A: No, they should not do it. It sets up expectations between the patient and the physician that can be detrimental. It can be religiously manipulative or even coercive. If patients have religious concerns, physicians ought to do with those patients what they do with all other patients for whom they lack expertise -- they should refer to specialists. If you see an internist and you have a problem with your heart, the internist is going to refer you to a cardiologist because he or she lacks the expertise in cardiology. The same is true with physicians who have patients with spiritual or religious concerns. They don't have training in those matters.
Q: Medical schools now, almost all of them, are offering some kind of training in religion and spirituality.
A: That's true only insofar as you believe that one or two mentions of religion and spirituality over the course of a four-year curriculum constitute training. There's hardly any substantive training, certainly nothing that compares to the kind of training that clergy receive. What physicians who have patients with spiritual concerns ought to do is refer to the appropriate specialists -- heath care chaplains, local clergy. That's what they ought to do.
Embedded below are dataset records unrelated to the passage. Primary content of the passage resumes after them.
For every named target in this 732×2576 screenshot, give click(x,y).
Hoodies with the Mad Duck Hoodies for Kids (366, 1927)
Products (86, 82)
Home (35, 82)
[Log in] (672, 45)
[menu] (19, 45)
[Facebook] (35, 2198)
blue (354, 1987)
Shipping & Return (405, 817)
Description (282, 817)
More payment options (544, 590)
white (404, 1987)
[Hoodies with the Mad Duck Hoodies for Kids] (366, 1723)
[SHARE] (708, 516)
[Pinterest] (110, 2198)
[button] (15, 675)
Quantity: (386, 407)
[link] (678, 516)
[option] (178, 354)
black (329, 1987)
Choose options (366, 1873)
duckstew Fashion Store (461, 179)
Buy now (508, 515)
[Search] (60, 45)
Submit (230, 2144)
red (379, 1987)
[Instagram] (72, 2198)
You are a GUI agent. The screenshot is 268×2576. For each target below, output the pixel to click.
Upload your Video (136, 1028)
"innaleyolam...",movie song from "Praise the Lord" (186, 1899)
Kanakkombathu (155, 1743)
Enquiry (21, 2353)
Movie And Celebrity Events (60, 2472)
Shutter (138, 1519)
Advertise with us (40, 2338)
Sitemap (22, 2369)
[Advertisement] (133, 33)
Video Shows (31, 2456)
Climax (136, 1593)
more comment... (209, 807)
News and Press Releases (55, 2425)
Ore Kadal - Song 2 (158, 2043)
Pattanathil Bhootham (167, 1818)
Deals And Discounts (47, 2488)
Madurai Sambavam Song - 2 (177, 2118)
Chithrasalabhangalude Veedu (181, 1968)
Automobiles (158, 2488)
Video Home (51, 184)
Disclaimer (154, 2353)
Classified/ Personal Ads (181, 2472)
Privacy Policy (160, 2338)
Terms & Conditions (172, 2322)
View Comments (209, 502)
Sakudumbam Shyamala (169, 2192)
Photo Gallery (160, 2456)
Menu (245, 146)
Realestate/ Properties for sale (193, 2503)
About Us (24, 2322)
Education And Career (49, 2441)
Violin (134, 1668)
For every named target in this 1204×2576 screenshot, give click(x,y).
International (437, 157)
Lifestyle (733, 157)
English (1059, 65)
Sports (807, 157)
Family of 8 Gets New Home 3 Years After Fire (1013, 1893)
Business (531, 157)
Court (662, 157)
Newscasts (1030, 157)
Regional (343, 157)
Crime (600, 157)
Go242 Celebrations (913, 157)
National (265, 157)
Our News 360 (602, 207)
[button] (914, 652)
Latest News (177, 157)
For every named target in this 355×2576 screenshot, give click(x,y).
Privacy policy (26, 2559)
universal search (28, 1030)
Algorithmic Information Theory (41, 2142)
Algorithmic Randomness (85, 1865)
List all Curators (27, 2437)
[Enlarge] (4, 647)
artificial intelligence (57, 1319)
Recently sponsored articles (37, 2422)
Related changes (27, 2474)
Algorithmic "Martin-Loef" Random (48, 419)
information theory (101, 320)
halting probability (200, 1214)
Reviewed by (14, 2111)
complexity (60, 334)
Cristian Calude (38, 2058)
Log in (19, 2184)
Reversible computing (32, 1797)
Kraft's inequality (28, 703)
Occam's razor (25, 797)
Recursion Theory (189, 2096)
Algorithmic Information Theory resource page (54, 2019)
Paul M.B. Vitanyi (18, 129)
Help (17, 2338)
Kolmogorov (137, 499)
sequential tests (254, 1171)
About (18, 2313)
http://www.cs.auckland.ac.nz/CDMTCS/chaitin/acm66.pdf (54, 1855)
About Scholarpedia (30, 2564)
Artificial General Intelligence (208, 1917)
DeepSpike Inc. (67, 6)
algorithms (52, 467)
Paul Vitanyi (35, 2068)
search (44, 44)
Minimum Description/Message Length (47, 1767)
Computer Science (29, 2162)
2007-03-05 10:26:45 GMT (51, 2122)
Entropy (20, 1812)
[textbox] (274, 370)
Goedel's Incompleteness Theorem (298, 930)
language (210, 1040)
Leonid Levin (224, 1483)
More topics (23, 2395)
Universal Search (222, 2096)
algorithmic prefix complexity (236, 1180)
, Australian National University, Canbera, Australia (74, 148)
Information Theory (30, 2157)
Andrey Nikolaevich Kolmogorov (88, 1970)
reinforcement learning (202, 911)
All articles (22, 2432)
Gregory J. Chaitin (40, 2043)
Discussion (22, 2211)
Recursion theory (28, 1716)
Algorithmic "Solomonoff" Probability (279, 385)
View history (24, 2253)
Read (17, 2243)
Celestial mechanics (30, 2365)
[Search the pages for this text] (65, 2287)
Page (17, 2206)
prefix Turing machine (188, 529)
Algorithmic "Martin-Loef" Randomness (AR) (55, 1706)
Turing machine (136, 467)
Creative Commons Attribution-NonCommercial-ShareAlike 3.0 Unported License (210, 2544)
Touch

Q: What if the doctor is a very religious person? Why not pray with patients?
A: Because the patient is there for a medical reason, and the physician-patient relationship is very special. The relationship is not a symmetrical one. The physician is the expert; the patient receives the physician's advice and recommendations and is expected to follow them. And that's perfectly appropriate when the recommendations are medically derived, when they're related to the physician's medical expertise. But when physicians depart from their medical expertise to make recommendations about other matters, the bond between the physician and patient should be severed. We don't expect physicians to make recommendations about financial matters, even though they may be very proficient in financial matters and, as a class of people in the U.S., [they] are extremely well off compared to others.